Live Animal Imaging System
Xenogen IVIS 200
Location: Second floor, Central Animal Facility
Ashok M Raichur (Materials Engineering) and Saumitra Das (MCB)
Hepatocyte targeted gene delivery using asialoglycoprotein-galactose modified Chitosan-Dextran sulfate nanocapsules (CS-DS NCp) in Balb/c mice through tail vein injection was achieved. Results indicated higher percentage count of Fluc expression at mice hepatocyte. It is concluded that ASOR and ASOR-Gal modified NCp were promising candidates for hepatocyte targeted gene delivery and further it can be successfully used to deliver therapeutic molecules to address liver diseases (Figure 1).
Figure 1. Study of Fluc expression rate at hepatocyte. pCNDA-Fluc loaded PEI, NCp and NCp-ASOR were injected into Balb/c mice and imaged at d4 h intervals. In Day 3 mice injected with pCDNA-PEI were responded Fluc expression in all over the mice and it further increased to maximum Flu count on Day 4 followed reached weak count on Day 5. In addition, mice were injected with pCDNA-NCp and pCDNA-NCp-ASOR showed that Fluc expression was observed at liver along with neighbouring organs on day 4, 5 and day 6. Finally, Fluc count get reduced at liver site on Day 7, 8 and Day 9.

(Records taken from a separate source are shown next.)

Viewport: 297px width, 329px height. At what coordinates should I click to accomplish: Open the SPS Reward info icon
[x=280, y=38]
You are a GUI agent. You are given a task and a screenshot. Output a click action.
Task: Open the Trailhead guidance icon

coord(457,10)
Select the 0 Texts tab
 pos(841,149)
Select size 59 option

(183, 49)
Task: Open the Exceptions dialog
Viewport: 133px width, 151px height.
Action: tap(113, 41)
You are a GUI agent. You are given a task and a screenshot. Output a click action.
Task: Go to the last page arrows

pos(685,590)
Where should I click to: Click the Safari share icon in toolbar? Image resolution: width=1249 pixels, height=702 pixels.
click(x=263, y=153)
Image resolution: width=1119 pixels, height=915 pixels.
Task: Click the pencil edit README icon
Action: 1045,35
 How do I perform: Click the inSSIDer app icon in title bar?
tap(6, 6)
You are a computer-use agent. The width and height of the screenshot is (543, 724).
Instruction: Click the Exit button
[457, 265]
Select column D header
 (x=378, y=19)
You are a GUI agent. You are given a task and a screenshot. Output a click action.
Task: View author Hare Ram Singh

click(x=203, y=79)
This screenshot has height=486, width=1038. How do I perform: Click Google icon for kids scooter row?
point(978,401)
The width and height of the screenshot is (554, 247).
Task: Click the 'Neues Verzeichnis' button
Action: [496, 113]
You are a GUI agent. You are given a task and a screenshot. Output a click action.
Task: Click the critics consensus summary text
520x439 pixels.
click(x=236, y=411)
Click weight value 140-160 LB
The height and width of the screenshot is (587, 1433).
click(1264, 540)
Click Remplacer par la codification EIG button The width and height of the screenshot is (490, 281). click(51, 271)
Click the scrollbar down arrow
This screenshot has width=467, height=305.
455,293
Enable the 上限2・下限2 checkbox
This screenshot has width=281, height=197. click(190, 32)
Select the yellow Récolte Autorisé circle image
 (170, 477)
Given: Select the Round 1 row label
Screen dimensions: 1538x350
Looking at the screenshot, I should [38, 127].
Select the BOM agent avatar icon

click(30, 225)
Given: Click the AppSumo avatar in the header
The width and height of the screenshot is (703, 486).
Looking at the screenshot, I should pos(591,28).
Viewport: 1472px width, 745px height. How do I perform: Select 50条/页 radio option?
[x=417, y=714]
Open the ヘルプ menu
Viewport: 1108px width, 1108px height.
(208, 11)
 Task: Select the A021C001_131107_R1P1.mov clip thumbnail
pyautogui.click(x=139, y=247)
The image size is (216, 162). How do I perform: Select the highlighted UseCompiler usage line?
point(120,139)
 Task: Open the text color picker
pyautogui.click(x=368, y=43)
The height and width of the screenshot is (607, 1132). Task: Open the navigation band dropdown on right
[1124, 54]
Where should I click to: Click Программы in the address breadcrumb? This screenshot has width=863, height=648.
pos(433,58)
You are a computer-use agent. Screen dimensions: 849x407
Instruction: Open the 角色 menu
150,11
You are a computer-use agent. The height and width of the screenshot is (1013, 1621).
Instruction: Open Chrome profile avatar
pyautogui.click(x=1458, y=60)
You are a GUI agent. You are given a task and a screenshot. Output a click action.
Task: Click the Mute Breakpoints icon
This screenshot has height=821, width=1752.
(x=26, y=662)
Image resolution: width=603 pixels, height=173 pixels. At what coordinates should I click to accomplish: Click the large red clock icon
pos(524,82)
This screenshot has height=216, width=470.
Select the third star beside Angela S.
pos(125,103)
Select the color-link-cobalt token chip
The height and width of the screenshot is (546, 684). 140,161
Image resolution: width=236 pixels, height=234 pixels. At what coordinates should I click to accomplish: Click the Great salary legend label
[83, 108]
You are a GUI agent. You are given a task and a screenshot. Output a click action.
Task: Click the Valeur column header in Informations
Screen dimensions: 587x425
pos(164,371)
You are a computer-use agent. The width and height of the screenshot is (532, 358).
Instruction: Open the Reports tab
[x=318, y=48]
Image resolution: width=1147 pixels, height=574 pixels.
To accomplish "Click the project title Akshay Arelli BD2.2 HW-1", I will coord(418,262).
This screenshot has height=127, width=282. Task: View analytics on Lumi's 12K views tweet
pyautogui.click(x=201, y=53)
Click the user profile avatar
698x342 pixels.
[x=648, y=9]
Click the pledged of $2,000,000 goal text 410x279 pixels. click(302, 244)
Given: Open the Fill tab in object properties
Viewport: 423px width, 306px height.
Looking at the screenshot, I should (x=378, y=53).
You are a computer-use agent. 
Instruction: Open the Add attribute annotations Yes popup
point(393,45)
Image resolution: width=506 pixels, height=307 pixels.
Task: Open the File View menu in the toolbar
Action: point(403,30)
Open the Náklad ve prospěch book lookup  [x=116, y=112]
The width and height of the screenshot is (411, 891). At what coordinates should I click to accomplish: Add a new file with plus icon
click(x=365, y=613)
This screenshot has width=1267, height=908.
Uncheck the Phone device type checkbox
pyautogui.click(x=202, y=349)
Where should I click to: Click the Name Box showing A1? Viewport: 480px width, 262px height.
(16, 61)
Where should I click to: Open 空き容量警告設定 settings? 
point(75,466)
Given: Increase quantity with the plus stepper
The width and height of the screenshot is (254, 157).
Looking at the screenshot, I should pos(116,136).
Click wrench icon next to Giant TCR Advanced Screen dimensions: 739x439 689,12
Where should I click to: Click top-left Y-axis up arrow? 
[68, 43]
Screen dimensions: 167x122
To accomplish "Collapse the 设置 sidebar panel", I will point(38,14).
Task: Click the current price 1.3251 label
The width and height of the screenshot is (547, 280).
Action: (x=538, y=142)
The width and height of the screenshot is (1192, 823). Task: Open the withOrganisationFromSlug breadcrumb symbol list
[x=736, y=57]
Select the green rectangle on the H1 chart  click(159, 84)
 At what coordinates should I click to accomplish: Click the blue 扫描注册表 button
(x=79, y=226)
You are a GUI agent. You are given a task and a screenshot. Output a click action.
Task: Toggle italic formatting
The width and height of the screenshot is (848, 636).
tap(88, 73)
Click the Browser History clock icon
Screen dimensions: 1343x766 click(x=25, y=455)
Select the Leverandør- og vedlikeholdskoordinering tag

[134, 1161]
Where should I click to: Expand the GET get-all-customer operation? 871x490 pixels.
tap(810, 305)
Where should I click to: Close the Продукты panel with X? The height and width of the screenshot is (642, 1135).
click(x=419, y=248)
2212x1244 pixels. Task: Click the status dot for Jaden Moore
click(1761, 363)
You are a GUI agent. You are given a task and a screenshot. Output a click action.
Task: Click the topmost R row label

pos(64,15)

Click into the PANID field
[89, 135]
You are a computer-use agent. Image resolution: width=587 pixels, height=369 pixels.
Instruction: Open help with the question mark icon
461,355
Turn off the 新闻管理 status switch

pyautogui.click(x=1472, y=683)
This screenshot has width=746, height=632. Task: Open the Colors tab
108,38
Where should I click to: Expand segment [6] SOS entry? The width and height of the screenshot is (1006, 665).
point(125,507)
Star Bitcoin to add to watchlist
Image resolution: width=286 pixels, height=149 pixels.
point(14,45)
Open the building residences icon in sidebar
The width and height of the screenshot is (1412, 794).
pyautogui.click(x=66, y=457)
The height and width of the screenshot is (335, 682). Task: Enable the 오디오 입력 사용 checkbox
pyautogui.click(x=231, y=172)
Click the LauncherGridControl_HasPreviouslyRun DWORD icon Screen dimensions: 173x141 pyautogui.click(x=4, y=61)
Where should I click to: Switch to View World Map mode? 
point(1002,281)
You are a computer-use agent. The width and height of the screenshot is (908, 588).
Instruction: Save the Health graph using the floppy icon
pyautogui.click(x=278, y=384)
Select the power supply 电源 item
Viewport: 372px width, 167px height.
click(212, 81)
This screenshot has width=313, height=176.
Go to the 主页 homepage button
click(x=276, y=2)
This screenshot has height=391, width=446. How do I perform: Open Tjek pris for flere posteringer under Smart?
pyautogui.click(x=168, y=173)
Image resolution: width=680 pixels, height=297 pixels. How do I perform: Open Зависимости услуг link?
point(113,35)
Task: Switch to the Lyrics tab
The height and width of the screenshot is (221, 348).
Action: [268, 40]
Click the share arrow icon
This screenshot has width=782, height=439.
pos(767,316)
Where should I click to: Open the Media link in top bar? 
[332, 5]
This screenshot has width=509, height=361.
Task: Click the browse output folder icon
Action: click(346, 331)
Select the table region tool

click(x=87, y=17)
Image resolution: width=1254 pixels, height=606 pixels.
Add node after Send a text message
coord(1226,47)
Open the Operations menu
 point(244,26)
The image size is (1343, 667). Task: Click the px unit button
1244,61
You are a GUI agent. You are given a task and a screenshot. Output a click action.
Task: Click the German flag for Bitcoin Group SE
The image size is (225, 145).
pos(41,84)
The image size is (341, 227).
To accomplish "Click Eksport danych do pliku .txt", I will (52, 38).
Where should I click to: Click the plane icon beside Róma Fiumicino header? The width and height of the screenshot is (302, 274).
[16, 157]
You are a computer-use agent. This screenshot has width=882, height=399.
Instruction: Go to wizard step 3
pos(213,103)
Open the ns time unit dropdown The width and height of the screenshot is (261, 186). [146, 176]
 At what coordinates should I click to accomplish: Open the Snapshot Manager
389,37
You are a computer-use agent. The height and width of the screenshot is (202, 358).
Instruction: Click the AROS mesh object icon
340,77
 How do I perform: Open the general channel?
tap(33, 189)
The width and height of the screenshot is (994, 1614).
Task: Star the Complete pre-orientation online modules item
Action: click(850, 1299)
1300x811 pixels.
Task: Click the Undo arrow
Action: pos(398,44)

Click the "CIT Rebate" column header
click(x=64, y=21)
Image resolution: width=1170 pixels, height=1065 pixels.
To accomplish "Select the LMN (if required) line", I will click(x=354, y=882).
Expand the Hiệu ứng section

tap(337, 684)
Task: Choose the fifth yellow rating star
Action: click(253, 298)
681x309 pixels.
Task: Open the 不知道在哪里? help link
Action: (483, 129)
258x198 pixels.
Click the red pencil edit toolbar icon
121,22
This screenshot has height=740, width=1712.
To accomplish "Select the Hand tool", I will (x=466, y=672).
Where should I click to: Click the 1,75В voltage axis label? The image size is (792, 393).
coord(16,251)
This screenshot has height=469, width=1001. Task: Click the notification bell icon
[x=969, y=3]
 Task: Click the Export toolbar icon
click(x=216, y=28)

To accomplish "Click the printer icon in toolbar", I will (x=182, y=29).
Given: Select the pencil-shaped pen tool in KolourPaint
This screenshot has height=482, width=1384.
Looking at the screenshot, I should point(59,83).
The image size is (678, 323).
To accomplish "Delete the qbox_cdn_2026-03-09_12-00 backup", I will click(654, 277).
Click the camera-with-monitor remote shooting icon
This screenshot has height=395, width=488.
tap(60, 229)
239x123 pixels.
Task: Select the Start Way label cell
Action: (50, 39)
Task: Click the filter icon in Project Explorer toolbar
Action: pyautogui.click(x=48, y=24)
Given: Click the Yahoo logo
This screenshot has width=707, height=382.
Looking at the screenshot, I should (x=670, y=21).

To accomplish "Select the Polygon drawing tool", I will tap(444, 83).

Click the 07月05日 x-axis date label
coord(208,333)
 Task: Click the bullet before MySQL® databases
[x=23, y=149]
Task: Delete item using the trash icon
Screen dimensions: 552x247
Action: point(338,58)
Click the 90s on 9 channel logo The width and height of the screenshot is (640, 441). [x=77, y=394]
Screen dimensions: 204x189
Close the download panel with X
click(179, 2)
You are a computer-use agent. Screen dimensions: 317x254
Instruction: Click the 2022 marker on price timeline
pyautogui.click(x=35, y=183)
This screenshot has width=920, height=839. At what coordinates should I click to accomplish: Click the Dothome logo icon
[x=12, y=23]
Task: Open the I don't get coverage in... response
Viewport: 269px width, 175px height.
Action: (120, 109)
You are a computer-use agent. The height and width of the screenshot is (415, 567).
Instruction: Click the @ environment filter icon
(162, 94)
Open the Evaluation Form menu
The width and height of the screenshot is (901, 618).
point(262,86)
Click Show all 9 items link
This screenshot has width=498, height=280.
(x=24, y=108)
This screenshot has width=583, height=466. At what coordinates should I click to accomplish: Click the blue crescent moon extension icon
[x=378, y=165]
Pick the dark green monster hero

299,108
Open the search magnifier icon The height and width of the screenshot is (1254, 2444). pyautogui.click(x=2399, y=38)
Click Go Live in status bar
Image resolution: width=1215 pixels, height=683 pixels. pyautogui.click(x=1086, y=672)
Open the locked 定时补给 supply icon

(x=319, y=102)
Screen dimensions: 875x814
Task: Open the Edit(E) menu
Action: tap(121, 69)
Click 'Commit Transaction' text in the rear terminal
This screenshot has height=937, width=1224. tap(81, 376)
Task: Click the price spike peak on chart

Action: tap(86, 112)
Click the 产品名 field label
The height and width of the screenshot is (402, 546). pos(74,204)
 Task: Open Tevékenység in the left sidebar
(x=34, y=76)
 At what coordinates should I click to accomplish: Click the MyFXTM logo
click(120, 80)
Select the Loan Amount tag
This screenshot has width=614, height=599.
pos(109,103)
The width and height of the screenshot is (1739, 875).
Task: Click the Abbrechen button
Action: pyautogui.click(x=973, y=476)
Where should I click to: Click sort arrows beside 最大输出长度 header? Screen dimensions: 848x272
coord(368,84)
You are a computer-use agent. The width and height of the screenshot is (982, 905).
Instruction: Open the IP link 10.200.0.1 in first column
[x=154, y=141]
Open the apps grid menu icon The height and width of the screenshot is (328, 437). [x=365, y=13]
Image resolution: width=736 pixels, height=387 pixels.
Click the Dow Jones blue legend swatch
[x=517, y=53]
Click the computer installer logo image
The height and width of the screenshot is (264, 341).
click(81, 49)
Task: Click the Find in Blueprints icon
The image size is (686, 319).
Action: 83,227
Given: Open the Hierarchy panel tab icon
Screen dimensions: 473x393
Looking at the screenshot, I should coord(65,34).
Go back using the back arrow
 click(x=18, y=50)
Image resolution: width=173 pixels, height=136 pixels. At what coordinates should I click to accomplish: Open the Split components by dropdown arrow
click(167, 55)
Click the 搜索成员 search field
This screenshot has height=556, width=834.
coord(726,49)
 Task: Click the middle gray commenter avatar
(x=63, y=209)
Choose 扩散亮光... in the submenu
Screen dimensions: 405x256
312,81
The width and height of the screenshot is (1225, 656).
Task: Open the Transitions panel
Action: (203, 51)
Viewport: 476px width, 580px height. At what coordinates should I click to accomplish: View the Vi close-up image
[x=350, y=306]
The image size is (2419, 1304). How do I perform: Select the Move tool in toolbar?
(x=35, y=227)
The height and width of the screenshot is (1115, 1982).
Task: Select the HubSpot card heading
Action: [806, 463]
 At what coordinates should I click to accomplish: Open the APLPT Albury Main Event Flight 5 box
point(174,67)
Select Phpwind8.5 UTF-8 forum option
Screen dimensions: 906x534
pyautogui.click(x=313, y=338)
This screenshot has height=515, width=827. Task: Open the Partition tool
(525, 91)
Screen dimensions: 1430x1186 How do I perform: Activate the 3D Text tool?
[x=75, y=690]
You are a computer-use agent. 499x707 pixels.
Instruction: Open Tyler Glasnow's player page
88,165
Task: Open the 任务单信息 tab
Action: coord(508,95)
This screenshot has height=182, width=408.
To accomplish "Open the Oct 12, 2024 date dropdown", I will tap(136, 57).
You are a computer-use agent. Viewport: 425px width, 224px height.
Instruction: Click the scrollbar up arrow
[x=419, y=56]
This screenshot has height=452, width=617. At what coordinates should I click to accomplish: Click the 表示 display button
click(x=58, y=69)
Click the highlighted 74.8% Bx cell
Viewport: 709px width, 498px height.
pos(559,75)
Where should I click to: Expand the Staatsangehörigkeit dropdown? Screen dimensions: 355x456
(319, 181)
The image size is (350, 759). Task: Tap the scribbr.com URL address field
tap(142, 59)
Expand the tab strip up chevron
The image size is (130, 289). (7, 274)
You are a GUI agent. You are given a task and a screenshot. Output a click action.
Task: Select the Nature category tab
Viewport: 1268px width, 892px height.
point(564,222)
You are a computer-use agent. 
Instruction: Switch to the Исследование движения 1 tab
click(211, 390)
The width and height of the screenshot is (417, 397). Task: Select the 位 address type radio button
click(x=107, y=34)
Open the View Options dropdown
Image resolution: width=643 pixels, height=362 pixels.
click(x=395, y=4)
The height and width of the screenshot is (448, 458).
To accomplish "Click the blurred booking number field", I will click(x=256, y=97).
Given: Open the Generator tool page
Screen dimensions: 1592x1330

Saumitra Das (MCB) and N. Jayraman (OC)
Liver targeted delivery of reporter gene ‘Luciferase’ using galactose conjugated dendrimer in whole animal Hepatitis C virus primarily target liver cells. We are exploring different strategies for preferential delivery of antiviral agents into liver to study their inhibitory effect on hepatitis C virus. Asialoglycoprotein receptors (ASGPR) are abundant in hepatocytes. We are trying to use galactose ligand for liver targeting the ASGPRs. For this purpose we have studied delivery of Luciferase reporter DNA using galactose conjugated dendrimer and checked the luciferase expression by injecting the bioluminescent substrate luciferin followed by monitoring in ‘whole body imaging system’. Initial experiments showed promising results, which needs to be further optimized and preferential delivery to liver needs to be further validated using appropriate controls.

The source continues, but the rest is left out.